These five libraries cover the essential lifecycle of working with Microsoft Word (.docx) files in a JavaScript environment. docx-preview focuses on rendering documents directly in the browser for user viewing. docxtemplater specializes in merging data into existing Word templates. mammoth prioritizes extracting clean HTML or text from documents, sacrificing complex layout fidelity for content accuracy. officegen is a legacy tool for generating Office files from scratch. Finally, jszip serves as the low-level engine that many of these libraries rely on to handle the ZIP compression inherent in the .docx format.
Working with Microsoft Word files in a web environment is a common requirement for business applications, document management systems, and reporting tools. The ecosystem offers specialized tools for different stages of the document lifecycle: viewing, templating, extraction, and generation. Let's break down how docx-preview, docxtemplater, jszip, mammoth, and officegen solve these problems differently.
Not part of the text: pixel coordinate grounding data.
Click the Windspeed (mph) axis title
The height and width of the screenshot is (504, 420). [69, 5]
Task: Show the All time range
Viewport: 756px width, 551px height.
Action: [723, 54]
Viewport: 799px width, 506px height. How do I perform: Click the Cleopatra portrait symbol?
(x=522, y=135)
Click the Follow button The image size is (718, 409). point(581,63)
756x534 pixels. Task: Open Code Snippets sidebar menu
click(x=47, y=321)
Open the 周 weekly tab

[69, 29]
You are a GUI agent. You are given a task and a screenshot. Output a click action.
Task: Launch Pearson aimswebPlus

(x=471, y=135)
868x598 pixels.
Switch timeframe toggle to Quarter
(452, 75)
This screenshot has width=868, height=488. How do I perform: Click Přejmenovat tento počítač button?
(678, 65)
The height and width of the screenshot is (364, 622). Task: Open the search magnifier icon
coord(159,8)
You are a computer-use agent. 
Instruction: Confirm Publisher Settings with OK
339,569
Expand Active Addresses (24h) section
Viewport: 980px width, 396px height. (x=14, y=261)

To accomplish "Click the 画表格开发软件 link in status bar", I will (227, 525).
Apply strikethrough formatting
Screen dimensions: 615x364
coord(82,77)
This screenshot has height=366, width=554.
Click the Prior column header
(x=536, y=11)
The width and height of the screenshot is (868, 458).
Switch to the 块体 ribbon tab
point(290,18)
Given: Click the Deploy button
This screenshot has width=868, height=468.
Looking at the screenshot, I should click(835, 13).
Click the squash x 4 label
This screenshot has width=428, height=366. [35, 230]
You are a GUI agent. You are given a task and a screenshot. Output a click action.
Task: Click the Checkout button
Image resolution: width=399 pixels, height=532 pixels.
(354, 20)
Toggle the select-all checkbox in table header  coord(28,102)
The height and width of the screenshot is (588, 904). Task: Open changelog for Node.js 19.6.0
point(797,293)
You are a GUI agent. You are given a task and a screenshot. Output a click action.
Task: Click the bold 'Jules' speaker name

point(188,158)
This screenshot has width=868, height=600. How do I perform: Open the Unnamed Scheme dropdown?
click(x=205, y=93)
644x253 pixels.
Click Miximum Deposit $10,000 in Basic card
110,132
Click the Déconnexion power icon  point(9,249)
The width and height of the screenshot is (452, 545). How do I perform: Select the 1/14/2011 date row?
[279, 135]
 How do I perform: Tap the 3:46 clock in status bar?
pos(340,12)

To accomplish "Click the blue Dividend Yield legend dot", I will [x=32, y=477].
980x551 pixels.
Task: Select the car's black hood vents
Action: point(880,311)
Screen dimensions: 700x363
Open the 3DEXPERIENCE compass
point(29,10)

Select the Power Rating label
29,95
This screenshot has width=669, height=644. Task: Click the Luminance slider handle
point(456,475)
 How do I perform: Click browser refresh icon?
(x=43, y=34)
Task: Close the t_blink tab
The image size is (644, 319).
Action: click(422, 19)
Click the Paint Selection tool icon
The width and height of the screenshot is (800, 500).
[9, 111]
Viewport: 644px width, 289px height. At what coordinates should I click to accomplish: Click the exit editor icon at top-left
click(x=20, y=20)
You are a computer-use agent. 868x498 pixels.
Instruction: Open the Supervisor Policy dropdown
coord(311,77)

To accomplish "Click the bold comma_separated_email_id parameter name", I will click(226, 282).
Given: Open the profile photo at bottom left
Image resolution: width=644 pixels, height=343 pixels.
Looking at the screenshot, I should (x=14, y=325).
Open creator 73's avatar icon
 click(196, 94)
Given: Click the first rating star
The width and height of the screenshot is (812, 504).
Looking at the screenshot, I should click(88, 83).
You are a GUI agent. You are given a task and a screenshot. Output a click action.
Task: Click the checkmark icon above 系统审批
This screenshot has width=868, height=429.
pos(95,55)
docx-preview is designed to render .docx files directly in the browser using HTML and CSS. It parses the document structure and attempts to replicate the layout without requiring a server-side conversion to PDF.
import { renderAsync } from 'docx-preview';
const blob = await fetch('/document.docx').then(r => r.blob());
const container = document.getElementById('container');
// Renders the docx into the provided DOM element
await renderAsync(blob, container, null, {
className: 'docx',
inWrapper: true
});
mammoth can also display content, but it converts the document to HTML first. This is not a visual preview of the layout, but rather a content extraction.
import mammoth from 'mammoth';
const buffer = await fetch('/document.docx').then(r => r.arrayBuffer());
// Converts to HTML, ignoring complex layout fidelity
const result = await mammoth.convertToHtml({ arrayBuffer: buffer });
document.getElementById('content').innerHTML = result.value;
officegen, docxtemplater, and jszip do not offer rendering capabilities. They are focused on manipulation and generation.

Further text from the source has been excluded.